**What is needed:** The required response is the number of lines in the entries that include the word "agent", with nothing added.

[Items listed in a dataset]
· · · ·
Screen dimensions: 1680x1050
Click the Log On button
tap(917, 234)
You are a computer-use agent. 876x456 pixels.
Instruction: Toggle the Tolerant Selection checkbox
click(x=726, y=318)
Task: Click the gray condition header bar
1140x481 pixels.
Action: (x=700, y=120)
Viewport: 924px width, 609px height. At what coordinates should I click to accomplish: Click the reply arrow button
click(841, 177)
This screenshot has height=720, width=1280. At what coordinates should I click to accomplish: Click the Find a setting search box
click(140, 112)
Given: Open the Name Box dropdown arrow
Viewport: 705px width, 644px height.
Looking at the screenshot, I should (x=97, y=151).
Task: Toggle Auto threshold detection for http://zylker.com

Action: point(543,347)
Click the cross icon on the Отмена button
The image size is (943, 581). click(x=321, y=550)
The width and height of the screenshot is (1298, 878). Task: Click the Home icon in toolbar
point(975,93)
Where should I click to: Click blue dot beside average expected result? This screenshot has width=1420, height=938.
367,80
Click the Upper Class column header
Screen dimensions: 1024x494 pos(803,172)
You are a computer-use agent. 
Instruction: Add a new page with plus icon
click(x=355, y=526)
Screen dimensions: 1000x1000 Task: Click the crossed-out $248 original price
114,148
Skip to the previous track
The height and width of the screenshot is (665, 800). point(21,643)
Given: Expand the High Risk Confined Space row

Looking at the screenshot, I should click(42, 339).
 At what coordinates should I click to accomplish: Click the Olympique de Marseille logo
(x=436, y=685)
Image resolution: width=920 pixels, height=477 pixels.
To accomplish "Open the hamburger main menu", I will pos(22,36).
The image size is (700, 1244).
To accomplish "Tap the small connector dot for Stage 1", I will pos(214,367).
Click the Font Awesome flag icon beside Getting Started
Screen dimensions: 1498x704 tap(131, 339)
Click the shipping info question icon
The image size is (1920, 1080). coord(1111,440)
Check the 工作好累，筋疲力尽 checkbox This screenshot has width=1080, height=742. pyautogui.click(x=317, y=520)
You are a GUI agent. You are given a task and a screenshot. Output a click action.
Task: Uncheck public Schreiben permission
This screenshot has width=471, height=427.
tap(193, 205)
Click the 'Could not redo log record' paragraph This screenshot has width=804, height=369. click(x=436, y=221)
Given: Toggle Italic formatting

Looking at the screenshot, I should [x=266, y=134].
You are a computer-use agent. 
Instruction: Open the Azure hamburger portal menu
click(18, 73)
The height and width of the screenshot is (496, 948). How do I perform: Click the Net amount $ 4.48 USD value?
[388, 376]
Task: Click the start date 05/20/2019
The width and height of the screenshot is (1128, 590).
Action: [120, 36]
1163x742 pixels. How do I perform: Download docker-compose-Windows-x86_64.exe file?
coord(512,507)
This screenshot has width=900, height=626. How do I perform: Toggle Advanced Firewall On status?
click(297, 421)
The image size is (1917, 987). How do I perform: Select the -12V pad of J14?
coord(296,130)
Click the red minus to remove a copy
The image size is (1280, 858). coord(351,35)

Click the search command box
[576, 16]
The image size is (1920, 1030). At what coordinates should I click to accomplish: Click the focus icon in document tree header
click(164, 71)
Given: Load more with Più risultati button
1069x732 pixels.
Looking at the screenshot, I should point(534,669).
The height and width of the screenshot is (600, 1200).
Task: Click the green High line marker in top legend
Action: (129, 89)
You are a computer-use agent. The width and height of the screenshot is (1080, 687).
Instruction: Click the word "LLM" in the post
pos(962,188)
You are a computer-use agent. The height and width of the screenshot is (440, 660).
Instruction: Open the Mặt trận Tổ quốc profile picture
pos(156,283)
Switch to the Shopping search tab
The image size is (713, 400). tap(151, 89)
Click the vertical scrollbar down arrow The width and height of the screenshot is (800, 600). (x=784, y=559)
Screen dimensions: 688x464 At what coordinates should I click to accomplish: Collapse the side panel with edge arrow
· · · ·
**Result of the task:** 6